La personalità in quarantena di Emma de Luca

Una personalità sana possiede, tra le altre cose, una capacità automatica di riuscire a sentirsi integri e coerenti nonostante i molteplici ruoli che assumiamo e le molteplici esperienze e modalità di entrare in contatto con l’altro che possediamo.

Siamo capaci di essere dei genitori attenti, dei lavoratori appassionati, dei partner complici, degli amici affidabili e dei figli obbedienti, scocciati o premurosi senza necessariamente sentire una forte contraddizione tra questi diversi ruoli, tra queste diverse realtà.

Questa mancanza di contraddizione non solo dipende dalla nostra capacità di far coincidere in una narrativa coerente queste molteplici esperienze di Sé, ma è anche facilitata, il più delle volte, da alcuni elementi spaziali e temporali.

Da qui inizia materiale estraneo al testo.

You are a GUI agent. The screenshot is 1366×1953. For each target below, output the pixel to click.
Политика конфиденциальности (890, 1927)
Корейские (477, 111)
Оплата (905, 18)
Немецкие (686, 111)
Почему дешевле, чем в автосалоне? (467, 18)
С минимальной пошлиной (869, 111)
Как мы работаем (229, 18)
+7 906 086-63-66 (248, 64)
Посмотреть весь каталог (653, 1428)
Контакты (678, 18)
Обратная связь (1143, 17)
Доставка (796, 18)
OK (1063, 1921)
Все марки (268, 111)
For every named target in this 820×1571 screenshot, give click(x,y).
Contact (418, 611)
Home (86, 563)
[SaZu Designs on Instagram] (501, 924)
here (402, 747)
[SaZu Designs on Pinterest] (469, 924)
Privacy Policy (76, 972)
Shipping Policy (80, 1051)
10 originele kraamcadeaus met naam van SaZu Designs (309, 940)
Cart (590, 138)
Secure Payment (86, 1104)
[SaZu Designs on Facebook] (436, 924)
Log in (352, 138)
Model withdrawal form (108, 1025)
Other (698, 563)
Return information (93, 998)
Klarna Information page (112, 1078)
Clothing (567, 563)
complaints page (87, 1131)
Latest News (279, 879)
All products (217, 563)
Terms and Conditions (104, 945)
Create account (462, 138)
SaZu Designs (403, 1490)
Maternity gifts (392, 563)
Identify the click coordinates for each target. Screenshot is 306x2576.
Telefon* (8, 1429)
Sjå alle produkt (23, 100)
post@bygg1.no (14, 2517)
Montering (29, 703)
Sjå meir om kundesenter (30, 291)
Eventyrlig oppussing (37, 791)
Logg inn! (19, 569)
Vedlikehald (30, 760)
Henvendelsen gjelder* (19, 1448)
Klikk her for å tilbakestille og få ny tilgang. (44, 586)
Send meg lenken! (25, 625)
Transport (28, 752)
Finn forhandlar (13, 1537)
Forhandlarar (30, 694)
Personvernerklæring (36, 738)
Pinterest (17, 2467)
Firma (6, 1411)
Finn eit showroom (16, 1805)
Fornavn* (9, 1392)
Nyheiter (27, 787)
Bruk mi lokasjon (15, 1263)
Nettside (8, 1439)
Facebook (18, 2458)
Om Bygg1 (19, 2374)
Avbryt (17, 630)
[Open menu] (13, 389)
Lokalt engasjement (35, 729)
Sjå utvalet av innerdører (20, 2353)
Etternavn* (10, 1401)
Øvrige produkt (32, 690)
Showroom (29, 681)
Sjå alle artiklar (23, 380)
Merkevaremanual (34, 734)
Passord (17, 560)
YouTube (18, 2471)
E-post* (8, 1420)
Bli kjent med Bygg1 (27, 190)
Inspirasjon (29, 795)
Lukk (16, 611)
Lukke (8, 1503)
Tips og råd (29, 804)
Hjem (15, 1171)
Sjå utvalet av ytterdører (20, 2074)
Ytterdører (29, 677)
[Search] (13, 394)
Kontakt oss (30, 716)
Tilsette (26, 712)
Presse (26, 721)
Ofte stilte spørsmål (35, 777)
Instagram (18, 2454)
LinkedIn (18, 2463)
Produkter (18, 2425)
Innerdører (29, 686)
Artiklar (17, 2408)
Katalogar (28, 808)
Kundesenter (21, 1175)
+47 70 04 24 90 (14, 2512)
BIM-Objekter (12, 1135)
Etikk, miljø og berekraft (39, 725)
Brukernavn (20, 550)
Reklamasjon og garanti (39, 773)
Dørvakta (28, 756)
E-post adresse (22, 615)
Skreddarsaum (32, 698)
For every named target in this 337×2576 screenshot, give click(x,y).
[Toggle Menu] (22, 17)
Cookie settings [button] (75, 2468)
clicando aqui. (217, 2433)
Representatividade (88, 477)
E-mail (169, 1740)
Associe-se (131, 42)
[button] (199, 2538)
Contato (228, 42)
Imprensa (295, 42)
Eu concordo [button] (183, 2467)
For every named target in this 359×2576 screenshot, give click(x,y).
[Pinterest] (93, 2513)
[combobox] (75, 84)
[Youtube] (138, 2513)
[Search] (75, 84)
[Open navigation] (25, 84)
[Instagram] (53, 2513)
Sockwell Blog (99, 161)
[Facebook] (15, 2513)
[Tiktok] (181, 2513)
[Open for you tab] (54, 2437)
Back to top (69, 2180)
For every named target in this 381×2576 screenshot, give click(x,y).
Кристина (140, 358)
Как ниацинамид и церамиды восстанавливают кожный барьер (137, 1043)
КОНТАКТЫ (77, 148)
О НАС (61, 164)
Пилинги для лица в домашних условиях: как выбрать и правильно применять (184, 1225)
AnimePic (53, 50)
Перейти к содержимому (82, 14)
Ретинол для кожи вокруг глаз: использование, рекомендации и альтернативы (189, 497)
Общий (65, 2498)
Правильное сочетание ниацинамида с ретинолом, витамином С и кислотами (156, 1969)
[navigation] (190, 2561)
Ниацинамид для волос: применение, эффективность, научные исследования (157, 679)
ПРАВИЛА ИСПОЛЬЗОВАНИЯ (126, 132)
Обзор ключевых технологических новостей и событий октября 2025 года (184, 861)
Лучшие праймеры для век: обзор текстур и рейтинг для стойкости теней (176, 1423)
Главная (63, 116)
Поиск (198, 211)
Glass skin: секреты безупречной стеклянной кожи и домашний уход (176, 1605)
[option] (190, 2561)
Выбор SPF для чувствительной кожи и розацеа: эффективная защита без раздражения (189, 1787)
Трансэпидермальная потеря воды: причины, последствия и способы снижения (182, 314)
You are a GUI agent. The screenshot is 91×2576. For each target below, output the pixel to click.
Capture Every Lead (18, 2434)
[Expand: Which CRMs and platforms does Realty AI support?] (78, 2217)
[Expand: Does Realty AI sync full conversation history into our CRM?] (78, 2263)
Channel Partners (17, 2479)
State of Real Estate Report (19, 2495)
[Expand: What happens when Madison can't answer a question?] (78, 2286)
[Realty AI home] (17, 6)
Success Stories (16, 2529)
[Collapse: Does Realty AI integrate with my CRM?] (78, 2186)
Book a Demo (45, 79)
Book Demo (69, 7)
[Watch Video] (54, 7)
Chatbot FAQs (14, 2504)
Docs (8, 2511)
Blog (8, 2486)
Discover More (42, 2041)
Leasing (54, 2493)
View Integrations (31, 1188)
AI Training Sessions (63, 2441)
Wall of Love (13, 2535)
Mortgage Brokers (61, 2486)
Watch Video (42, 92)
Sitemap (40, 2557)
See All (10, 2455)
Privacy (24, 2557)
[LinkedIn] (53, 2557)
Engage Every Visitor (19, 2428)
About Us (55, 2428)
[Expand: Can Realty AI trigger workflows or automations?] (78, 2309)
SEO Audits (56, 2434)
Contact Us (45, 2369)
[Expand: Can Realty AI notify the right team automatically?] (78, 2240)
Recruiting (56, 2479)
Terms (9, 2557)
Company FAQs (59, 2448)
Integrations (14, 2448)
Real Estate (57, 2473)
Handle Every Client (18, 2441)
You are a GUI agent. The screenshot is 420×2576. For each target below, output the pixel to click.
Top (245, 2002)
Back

Alcuni contesti si incrociano chiaramente altri si confondono notevolmente come quando diventiamo amici dei nostri colleghi, ma sarà senz’altro difficile, da adulti, condividere la stessa camera da letto con i nostri genitori, o trovarsi a giocare con i propri figli a lavoro o durante un aperitivo con gli amici. Sappiamo per lo più che in una giornata tipica ci alzeremo e avremo un po’ di tempo per noi o per i nostri affetti più cari, il tempo di un pigiama stropicciato, degli occhi ancora socchiusi per il sonno. La giornata prende però piede e dopo aver bevuto il caffè ed esserci fatti la doccia indossiamo letteralmente i panni del nostro lavoro; insieme a vestiti più professionali del pigiama entriamo noi stessi nel ruolo mentre ci avviamo verso il lavoro. Nel tragitto da casa a lavoro, che può essere molto breve o più lungo, cerchiamo di riflettere su quello che ci attende, sui problemi che abbiamo lasciato insoluti il giorno prima, assumiamo uno sguardo e una postura più professionali e a poco a poco ci sentiamo pronti. Diventiamo terapeuti, insegnanti, panettieri, falegnami, non smettiamo di essere quello che eravamo prima ma lo mettiamo un attimo da parte per focalizzarci su un altro obiettivo. E lo stesso la sera, quando torniamo a casa o decidiamo di andare a cena o al cinema con un amico/a ci mettiamo panni ancora nuovi, spigliati e spensierati se abbiamo voglia di svagarci, riflessivi e attenti se abbiamo bisogno di un momento di intimità maggiore. Ogni panno non sostituisce quello precedente ma lo mette per un momento da parte attraverso dei piccoli rituali, uscire di casa, uscire da lavoro, vestirsi per lavorare, vestirsi per uscire. Siamo in grado di mantenere una coerenza tra questi diversi ruoli e stati senza però che si confondano tra loro.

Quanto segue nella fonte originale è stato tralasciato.